Electric portable stoves and cookers – power hungry
There are a variety of electric cooking stoves and appliances available which you could use with a battery power station. Unlike charging electronics, generating heat with electricity takes lots of energy and will drain batteries quickly. Evaluate the energy use of you electric appliances before you plan to cook with them in an emergency. If you have enough power, cooking with electric heat avoids all the issues of oxygen depletion and CO (but you still have some fire risk)
Before you use a camping stove indoors, here are some tips to help you safely use one indoors.
- Proper ventilation: It is essential to have proper ventilation when using a camping stove indoors. Open windows or doors as needed.

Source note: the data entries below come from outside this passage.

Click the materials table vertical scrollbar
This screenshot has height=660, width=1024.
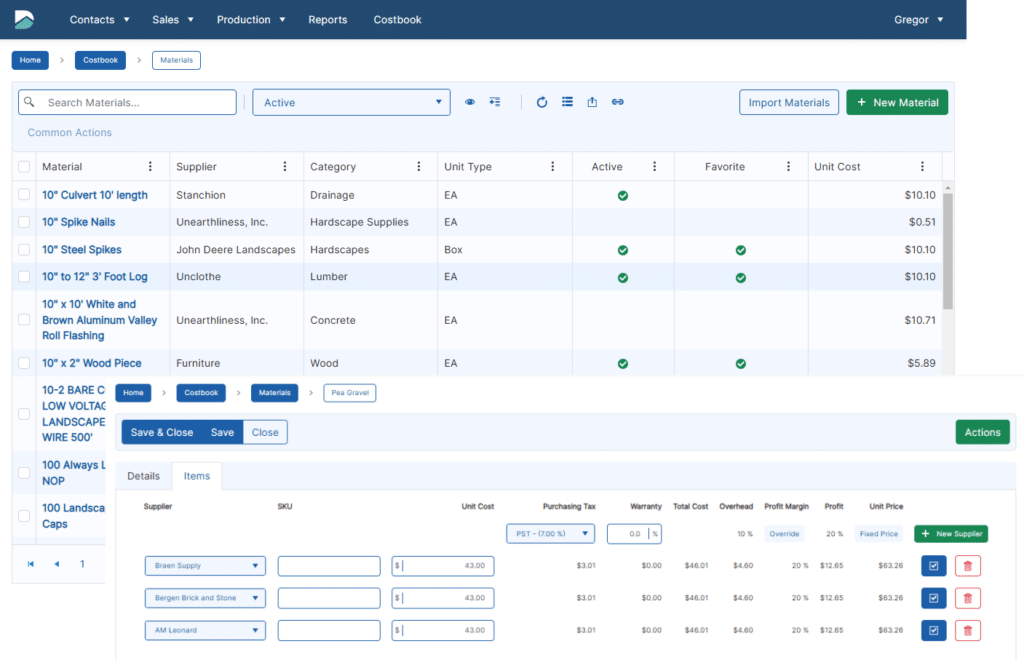948,250
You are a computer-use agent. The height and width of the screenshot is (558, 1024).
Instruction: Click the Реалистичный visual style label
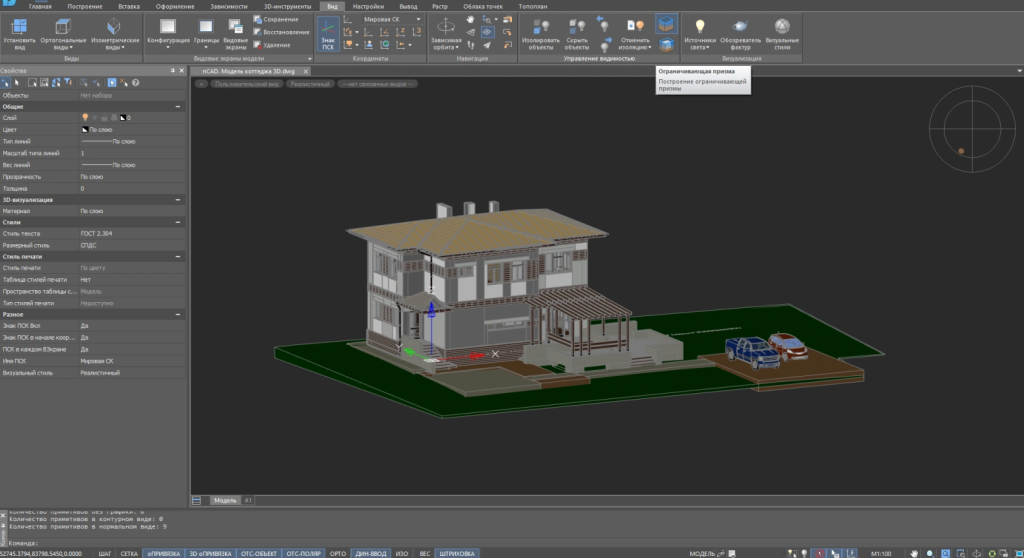[x=310, y=84]
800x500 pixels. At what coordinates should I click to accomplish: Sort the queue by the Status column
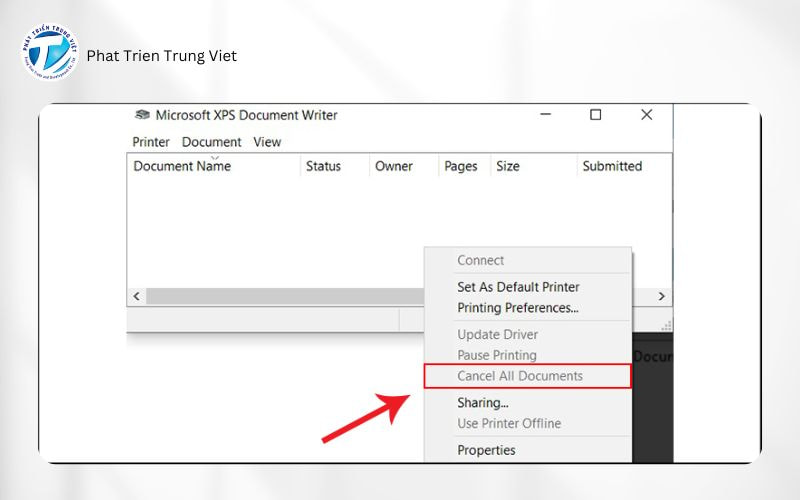pos(323,167)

- Keep flammable materials away: Keep the area around the stove clear of flammable materials, such as curtains, paper, leaves, and tent walls.
- Use on a stable surface: Place the stove on a sturdy, heat-resistant surface. This is especially important for backpacking stoves. They are often lightweight and become top-heavy after you place a full pot on the burner.
- Carbon Monoxide detector: Make sure to have a functioning CO detector in the room where the stove is being used. This is most important in small enclosed spaces like a van or tiny trailer.
- Fire extinguisher: Keep a fire extinguisher nearby in case of a fire.
- Keep children and pets away: Keep children and pets away from the stove while it is in use.
- Don’t walk away: Never leave a burning stove unattended and keep a close eye on it while in use.
Be aware of what you cook
During a winter power outage, I was cooking on my propane grill and stove combo in the garage with the door partly open. I decided to grill some burgers and even with the open door, my garage quickly became smokey. In hindsight, it was obviously from grease dripping on the flames and the meat searing on the grill. While this was a grill rather than a stove, avoid searing meat or stir-frying with oil over high heat can also cause smoke indoors.
How to use a camping stove indoors
- Before using a new stove, read the manufacturer’s instructions for connecting it to the fuel source and lighting it.
- Connect the stove to the fuel source and ensure all fittings are tight and secure. If you have never used it before, consider doing this outside the first time.
- Ensure you have good ventilation in the area around the stove. An open window or a door is a good choice if you don’t have a dedicated vent.
- Place the stove on a secure, stable surface such as a concrete floor or tabletop. If the stove is on the ground, clear the area of leaves and flammable debris. Place the stove away from any flammable objects like tent walls, and curtains.
- Light stove and cook as needed. Don’t leave the stove unattended and turn it off immediately after you finish using it.
- Allow the stove to cool before you store it to prevent hot parts from starting a fire.
a final note
It’s important to consider all of the potential risks before attempting to use a camping stove indoors in an emergency situation. If you decide to go ahead with it, make sure that you follow the safety tips mentioned above and that you keep a close eye on the stove at all times. If done correctly, you can safely use a camping stove indoors in an emergency.